No sé qué pasará, porque Donald J. Trump es el presidente imprevisto e imprevisible, y Hillary Clinton era la candidata prevista y previsible. Si algo enseña la victoria de Trump es que muchas de las herramientas que la prensa, los intelectuales y los políticos usan para describir el presente y para prescribir el futuro son poco más que la proyección de sus deseos, de sus prejuicios y de sus intereses. La democracia es un sistema contra la soledad, contra el aislamiento. Te obliga a escuchar a quien no escucharías de otra manera; parte de la premisa de que no importa cómo de racional, educado y bien intencionado seas; si no fuera porque estás obligado a escuchar a quien consideras irracional, ignorante y mal intencionado, mirarías de encumbrarte a base de destruirlo.

Trump es un destructor de convenciones. Incluso ha destruido la manera habitual de hacer campañas. Si su forma diferente y escandalosa de hacer y de decir lo hace más peligroso para el sistema (y el sistema quiere decir también las libertades y derechos y límites constitucionales), por la misma razón es capaz de inaugurar una nueva e incierta era política que supere los esquemas políticos, económicos y geopolíticos con los que nuestro mundo se mueve. Este cabreo y esta esperanza la han hecho ganar.

Cuando Trump dice que anulará la ley sanitaria de Barack Obama (que ha sido desastrosa en muchos lugares del país); cuando dice que tratará de que el derecho al aborto sea competencia de los estados (y no del todopoderoso Tribunal Supremo); cuando dice que hará frente a la inmigración sin esconderse; cuando dice que revisará los pactos con los socios occidentales, la OTAN, Japón y Europa bajo la sombra alargada de Putin; cuando pone en cuestión los tratados de libre comercio; cuando promete castigar con aranceles a las empresas que deslocalicen fábricas a países con menores costes laborales; cuando, en fin, da la razón a las intuiciones de la clase media blanca y despreciada por la política y la cultura, está subvirtiendo no solo políticas concretas, también una jerarquía de preferencias, discursos, valores, argumentos.

En estas elecciones el partido republicano ha obtenido el control de los tres poderes del país. La presidencia de Trump irá acompañada de mayorías en el Senado y el Congreso, y del control del Tribunal Supremo, justo cuando toca llenar la vacante dejada por el fallecido Scalia, y tal vez una o dos plazas más de las nueve que tiene el tribunal. Plazas que son vitalicias y que condicionan las políticas morales de fondo -aborto, matrimonio gay- y cuestiones sobre los límites de la democracia -competencias de las asambleas locales- y muchos etcéteras. Es un poder inmenso.

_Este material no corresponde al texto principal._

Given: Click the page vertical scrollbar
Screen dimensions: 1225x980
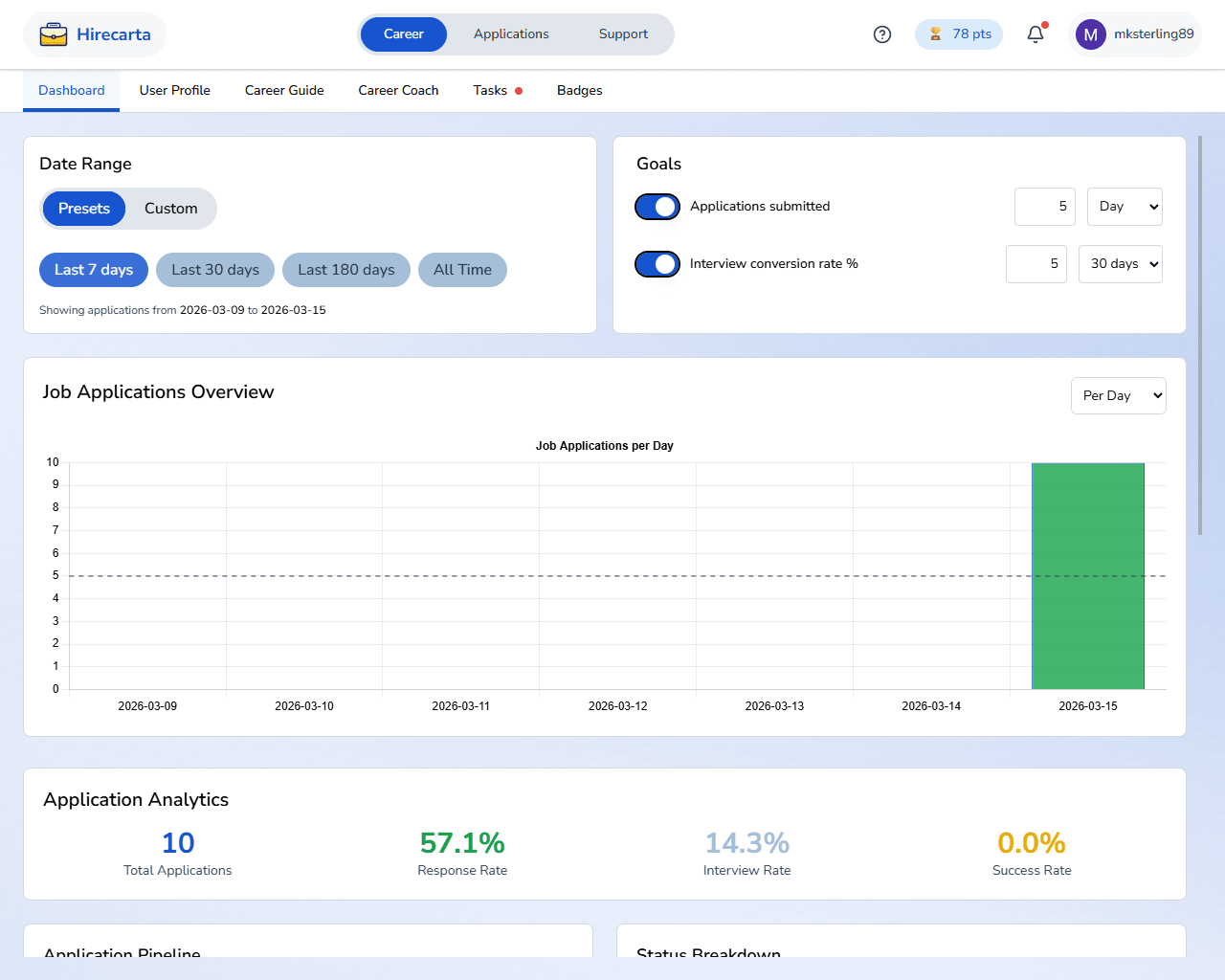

Pero Trump ha ganado contra todo el establishment, también el republicano, también el de los valores republicanos y sus maneras de actuar; eso y su personalidad heterodoxa abre la puerta a imaginar pactos extraños, sorpresas bipartidistas. ¿Un presidente electo republicano prometiendo inversión en infraestructuras con argumentos propios de Roosevelt-Keynes la misma noche electoral? Pero no lo sabemos. Eso sí que lo sabemos.